Paribas' Chief Economist for North America, Brian Fabri, said he did not think the situation was so alarming. Fabri faulted high-level corruption, a lack of transparency and dishonest legal systems and urged countries to embrace pro-market policies. "It is better to have had capital and lost, than to never have had capital at all," he said.
Speaking at a September 16 session addressing globalization's effect on labor, US Deputy Under Secretary of Internal Labor Affairs, Andrew Samet, agreed that there is need to protect workers from the volatile nature of globalization. But he also stressed the need for internal action in the form of increased social safety nets rather than global policies. He said, "It is not mutually exclusive to have trade and human rights," and that humanizing globalization was "not about restricting global commerce."
But a session held early Thursday morning, examining the way tobacco companies have manipulated the opportunities provided by globalization to circumvent humanitarian concerns, provided a moving case study into the not-always altruistic intentions of big business and its ability to undermine the best efforts of government and civil society alike. Derek Yach, director of the Tobacco Free Initiative, said big business interests such as tobacco companies were capable of "distorting our knowledge" and "subverting administrative and legislative structures around the world" on both the civil society and governmental level.

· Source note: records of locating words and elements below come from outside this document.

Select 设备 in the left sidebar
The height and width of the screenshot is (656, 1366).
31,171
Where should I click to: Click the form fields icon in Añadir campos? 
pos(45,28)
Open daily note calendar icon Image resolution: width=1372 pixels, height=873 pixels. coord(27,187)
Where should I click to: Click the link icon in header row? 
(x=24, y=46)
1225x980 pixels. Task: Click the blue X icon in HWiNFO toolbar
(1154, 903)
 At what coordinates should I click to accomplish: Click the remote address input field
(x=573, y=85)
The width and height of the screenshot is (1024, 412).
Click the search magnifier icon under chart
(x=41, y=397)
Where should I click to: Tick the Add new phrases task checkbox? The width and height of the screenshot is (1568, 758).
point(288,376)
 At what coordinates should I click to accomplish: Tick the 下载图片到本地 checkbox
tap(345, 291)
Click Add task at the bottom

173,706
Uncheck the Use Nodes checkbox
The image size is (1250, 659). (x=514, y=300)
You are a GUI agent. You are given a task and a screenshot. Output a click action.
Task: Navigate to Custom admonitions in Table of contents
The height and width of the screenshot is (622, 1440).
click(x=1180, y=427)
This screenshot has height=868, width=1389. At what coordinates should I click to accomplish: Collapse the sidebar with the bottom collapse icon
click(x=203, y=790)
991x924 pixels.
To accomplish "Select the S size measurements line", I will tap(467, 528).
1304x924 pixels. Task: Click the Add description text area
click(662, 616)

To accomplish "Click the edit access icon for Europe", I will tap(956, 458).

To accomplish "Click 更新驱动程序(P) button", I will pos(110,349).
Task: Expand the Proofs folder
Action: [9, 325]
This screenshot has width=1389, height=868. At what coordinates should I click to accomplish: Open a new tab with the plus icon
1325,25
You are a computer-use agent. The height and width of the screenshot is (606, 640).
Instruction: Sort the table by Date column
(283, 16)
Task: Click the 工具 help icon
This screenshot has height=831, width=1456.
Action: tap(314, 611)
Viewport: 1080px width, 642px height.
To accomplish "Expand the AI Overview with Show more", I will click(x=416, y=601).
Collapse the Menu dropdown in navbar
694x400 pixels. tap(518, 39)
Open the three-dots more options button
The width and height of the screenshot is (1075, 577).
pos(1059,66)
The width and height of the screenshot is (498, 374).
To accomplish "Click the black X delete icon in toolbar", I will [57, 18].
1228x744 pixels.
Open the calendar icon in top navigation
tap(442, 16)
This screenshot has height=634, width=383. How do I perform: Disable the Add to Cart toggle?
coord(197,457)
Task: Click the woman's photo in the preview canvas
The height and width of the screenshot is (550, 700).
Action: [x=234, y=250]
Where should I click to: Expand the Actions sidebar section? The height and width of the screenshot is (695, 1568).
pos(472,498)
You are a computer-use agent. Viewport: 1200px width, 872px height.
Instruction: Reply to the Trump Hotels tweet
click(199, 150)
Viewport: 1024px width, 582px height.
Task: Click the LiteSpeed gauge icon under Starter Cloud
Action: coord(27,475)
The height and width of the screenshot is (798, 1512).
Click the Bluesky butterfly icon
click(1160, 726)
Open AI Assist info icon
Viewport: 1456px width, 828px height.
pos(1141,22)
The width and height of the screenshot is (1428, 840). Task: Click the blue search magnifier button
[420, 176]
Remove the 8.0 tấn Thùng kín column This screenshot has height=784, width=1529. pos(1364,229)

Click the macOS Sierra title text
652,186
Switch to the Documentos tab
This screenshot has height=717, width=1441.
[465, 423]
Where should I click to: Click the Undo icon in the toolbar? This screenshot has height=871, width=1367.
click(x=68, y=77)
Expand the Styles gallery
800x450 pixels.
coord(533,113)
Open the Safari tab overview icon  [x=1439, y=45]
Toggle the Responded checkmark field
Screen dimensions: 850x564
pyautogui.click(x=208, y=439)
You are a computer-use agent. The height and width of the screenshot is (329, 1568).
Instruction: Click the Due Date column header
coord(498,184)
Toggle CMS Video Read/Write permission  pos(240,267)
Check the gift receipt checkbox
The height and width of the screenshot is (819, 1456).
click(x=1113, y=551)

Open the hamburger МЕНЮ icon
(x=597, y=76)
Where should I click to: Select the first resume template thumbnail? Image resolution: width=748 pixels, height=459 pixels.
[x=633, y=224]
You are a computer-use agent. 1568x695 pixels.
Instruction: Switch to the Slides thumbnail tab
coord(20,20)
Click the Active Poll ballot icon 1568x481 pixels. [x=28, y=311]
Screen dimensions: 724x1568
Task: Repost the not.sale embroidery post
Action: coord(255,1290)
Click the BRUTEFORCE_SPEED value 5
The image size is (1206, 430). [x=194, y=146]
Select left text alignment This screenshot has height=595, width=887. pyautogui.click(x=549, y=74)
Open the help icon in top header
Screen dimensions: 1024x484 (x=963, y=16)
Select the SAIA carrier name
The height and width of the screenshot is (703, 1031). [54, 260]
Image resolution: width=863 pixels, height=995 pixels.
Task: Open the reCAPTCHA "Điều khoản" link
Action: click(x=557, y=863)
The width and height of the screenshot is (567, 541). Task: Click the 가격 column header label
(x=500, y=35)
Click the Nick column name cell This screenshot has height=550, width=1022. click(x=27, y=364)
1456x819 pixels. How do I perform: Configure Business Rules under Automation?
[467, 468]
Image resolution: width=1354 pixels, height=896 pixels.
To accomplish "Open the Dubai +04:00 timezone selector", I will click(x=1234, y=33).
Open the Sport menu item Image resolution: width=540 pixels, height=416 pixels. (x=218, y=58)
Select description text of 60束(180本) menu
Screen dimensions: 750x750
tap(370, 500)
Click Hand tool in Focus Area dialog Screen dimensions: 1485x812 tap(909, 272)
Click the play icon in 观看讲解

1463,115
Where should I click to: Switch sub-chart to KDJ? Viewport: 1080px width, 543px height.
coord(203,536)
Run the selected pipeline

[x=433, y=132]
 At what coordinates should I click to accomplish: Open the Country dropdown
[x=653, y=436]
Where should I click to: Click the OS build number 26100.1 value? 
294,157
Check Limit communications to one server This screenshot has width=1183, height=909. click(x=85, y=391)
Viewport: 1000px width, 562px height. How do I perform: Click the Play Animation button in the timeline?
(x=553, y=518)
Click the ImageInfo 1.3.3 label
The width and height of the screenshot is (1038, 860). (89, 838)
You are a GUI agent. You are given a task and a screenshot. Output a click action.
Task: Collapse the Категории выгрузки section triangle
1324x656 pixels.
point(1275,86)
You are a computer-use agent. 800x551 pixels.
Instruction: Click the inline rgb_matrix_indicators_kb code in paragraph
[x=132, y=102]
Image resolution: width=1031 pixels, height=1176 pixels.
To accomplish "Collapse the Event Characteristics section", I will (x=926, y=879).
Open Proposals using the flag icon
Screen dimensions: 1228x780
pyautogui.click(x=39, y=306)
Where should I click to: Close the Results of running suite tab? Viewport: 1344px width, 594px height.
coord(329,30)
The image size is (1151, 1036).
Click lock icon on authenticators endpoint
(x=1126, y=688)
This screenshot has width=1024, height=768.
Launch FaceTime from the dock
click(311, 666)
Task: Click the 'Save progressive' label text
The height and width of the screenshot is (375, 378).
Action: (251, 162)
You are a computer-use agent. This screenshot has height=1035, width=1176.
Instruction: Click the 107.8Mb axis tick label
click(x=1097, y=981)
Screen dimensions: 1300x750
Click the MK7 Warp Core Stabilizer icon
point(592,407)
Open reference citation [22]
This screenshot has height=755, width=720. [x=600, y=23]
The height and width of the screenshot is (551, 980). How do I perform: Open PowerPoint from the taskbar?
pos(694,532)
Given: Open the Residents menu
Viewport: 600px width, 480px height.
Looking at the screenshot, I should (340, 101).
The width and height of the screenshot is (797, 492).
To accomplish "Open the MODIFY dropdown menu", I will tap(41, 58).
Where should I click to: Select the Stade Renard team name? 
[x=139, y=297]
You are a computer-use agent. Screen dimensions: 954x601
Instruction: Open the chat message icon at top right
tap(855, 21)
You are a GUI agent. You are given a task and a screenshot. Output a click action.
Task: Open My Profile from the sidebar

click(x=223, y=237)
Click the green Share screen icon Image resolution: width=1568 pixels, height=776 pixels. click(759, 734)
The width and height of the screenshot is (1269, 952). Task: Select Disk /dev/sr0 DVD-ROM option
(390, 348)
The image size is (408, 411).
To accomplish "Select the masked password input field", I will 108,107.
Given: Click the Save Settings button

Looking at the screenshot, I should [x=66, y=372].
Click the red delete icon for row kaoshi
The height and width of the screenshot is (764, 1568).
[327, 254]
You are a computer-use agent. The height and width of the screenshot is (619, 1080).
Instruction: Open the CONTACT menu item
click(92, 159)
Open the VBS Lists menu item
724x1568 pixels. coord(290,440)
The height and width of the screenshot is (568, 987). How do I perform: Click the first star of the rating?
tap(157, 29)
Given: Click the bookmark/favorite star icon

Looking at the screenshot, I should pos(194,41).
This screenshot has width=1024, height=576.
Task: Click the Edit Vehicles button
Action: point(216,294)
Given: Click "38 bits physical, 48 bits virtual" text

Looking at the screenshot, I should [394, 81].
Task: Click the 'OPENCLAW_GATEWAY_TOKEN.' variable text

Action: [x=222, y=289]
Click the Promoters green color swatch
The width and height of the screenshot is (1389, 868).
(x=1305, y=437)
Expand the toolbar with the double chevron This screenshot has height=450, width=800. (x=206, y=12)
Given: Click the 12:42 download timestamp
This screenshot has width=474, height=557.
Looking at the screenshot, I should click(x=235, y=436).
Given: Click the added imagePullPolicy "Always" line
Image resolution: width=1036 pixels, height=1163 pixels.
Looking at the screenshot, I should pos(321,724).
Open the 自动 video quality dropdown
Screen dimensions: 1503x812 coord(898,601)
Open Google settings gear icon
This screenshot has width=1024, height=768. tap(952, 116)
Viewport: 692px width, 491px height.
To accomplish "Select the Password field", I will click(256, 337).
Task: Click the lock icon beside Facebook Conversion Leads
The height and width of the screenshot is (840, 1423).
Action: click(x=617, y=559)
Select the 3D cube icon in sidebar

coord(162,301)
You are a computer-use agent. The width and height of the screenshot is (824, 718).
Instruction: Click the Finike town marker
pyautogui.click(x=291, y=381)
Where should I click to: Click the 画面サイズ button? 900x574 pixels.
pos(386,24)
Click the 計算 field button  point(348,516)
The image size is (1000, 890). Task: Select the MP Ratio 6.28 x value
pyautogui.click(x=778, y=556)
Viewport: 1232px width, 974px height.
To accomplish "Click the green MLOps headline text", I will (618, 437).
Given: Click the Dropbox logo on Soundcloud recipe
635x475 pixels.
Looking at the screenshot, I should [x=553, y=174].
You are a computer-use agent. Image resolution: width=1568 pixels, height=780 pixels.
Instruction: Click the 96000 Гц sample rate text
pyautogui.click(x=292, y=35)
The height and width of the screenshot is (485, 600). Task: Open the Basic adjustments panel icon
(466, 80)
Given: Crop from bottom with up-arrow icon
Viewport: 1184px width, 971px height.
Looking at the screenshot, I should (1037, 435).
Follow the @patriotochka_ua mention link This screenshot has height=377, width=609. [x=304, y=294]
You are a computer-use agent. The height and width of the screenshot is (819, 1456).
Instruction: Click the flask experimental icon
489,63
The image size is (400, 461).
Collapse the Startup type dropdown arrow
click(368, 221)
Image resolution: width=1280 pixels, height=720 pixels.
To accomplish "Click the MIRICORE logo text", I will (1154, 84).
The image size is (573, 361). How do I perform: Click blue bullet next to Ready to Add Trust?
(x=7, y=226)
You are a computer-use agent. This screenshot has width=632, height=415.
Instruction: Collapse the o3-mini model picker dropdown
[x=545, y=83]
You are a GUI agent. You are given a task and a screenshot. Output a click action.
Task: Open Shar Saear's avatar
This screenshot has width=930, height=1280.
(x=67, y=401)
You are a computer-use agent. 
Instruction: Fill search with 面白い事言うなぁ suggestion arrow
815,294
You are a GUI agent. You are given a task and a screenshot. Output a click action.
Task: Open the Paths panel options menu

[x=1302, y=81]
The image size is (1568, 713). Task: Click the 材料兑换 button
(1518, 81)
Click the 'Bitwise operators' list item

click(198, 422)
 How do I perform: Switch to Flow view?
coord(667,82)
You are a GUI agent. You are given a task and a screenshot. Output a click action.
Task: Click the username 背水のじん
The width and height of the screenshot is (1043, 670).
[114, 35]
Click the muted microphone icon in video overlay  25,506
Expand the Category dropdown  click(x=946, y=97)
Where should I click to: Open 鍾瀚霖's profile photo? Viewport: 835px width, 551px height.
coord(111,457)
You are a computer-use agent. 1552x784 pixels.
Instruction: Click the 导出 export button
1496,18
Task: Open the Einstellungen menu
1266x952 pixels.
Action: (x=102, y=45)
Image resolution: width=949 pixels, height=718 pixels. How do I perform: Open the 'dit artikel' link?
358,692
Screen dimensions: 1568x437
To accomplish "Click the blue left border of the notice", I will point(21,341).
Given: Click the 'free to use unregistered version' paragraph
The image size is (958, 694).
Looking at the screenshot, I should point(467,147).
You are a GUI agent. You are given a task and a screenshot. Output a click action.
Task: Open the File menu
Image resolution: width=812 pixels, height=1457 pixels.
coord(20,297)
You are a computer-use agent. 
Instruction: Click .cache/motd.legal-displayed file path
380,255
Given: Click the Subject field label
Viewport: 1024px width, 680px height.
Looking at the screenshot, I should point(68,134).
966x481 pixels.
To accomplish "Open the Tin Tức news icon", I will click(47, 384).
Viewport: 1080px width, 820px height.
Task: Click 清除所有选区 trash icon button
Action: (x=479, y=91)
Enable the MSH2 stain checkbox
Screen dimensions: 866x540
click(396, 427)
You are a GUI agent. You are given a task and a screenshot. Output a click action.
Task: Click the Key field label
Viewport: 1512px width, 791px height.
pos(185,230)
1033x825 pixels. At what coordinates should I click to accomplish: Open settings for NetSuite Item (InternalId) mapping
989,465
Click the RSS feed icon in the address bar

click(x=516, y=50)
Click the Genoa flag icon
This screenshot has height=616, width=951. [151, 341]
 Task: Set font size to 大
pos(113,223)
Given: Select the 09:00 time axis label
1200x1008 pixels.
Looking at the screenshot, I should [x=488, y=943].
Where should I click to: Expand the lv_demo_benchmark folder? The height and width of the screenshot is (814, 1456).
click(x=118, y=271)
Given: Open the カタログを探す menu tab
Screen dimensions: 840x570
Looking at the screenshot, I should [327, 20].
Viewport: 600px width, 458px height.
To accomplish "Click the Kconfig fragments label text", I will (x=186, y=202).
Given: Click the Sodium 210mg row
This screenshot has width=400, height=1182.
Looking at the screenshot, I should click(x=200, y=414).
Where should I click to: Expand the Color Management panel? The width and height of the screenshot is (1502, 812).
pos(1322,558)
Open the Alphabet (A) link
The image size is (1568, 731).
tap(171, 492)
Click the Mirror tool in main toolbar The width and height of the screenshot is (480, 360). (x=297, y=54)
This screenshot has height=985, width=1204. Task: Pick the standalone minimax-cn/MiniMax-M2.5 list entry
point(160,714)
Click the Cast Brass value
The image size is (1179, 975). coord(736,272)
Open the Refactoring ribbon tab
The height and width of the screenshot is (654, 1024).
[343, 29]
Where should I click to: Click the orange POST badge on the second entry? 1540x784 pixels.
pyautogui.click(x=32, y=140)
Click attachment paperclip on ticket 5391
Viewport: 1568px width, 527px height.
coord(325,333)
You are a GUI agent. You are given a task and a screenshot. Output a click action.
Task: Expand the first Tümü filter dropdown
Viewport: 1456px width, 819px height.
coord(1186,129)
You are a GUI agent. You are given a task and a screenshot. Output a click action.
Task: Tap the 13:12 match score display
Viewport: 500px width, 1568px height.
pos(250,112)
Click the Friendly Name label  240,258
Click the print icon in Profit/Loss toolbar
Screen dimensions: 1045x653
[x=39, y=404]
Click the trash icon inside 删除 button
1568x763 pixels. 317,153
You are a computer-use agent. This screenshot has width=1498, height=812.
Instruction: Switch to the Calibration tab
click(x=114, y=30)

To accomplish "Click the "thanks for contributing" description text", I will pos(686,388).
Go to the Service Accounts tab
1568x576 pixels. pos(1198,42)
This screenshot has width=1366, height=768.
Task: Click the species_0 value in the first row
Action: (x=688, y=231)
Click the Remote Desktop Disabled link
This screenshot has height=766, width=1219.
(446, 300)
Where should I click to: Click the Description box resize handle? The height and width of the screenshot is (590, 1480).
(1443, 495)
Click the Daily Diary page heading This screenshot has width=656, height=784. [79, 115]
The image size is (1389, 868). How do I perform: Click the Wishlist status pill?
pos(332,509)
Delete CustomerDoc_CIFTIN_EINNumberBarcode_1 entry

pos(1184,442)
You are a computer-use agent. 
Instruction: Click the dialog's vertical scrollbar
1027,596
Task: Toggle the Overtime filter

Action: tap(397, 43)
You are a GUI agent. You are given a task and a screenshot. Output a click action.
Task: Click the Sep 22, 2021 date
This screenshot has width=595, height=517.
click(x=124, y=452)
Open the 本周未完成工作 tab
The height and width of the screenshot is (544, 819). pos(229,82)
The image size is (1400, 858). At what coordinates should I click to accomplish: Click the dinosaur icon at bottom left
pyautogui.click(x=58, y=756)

Craig Kielberger, the 16 year-old chairperson of the Free the Children, received a standing ovation at Thursday's conference on labor for his stirring denunciation of the greed and waste of many companies which was responsible for the enslavement, brutalization and murder of children around the world.
Closing Thursday's session on labor, Martha Ojeda, a Mexican labor activist, likewise received a standing ovation when she directly condemned big business and the global policies that allowed it to exploit poor workers. She said that the policies amounted to a "slavery of neo-liberalism" and that for millions of poor workers the so-called benefits of globalization do not reach them. She related horrifying accounts of big business exploitation of worker's rights that included imprisonment, beatings, uncompensated injuries, rape and sexual molestation. She said that everywhere there is "misery and famine" and that the UN "must guarantee the rights of the workers."
The conference reopened Friday morning with sessions examining communications technology and creating partnerships between civil society, the private sector and government.